Sounds like: Keith Morris daydreaming of taking a sledgehammer to the break room of his service-industry job.
For fans of: Descendents, Circle Jerks, Rocket From the Crypt, Gaytheist.
It's a drag getting old, especially in the young person's game of punk rock. But the members of Sleeptalker aren't sweating it too hard. After all, the way they tour these days, it's usually in a vehicle with a working air conditioner.
"We did the math, and it's better to rent a minivan than buy a van and pay for it if you're not using it," says bassist Joe Vanaman, 38, from the roof of Olympia Provisions in Southeast Portland, where he works as a pickler.
"You look like a goon," adds singer-guitarist Luke Clements, 40. "You are not a cool band if you roll up in a minivan.

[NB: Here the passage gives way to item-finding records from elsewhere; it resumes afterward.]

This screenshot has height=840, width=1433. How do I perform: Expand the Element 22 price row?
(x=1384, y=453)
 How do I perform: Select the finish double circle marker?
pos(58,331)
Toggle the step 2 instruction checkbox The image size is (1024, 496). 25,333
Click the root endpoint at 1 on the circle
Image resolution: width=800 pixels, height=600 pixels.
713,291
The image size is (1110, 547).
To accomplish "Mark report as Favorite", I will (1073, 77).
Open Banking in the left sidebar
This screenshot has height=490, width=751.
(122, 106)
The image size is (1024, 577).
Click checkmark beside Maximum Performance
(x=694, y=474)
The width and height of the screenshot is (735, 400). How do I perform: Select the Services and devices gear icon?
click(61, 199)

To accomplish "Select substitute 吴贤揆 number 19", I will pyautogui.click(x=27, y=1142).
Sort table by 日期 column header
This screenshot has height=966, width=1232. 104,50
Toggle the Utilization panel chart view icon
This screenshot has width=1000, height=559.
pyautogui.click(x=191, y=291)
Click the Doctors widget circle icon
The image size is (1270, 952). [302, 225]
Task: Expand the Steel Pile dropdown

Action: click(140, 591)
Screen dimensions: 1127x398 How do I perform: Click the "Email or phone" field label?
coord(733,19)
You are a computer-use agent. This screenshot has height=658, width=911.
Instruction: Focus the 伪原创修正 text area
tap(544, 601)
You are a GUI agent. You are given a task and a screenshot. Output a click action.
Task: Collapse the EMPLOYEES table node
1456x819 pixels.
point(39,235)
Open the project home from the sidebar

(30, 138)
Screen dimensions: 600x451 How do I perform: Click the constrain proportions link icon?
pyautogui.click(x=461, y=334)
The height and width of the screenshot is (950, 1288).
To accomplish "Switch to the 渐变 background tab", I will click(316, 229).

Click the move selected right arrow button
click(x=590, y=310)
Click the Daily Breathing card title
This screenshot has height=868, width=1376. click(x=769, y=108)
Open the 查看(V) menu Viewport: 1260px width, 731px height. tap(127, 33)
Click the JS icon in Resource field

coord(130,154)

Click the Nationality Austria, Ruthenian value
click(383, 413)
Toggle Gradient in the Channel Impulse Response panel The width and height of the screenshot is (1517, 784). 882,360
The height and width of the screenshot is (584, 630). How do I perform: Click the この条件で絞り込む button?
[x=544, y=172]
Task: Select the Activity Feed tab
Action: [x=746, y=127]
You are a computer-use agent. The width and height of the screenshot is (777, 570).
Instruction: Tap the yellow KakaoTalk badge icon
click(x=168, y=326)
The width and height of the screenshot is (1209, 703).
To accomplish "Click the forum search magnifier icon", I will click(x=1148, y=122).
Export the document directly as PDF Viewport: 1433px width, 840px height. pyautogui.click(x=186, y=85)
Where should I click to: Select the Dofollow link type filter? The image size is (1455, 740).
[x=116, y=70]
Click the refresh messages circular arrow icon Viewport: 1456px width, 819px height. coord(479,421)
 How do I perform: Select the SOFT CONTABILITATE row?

You're Morty Seinfeld."
For Sleeptalker, this is growing up—placing comfort above cred, and regular life before the band. They've all spent enough time in other projects doing the opposite, and at this point, fitting the group around their day jobs and marriages is far more satisfying than treating it as an all-or-nothing proposition. It certainly hasn't hurt the music any: Sleeptalker may have traded barely functioning Econolines for the spaciousness of a Chrysler Town & Country, but the band still taps the adolescent adrenaline rush of hardcore, with the sneering pop sense and spring-footed musicianship of dudes who've logged enough miles that they can afford to take things a little easier now.
But settling down is not the same as settling in. New album Dead Tubes is riddled with the angst of adulthood, or what Clements calls "raging against comfortability." "I was going through this weird transition point in my life, with jobs and stuff, and it's mostly [about] working in a place you're dissatisfied with," he says. Songs blitz by in two minutes, racing against time, middle age, and the feeling that the world is moving on without you. "Seeing people do great things, and me not doing great things, puts things in perspective," he says.
"We take the music really seriously, but not ourselves," Clements says. "That's so boring. A mysterious rock-'n'-roll band? Who's ever liked that?"
SEE IT: Sleeptalker plays the Know, 2026 NE Alberta St., with Hurry Up and White Glove, on Saturday, June 18. 8 pm. $5. 21+.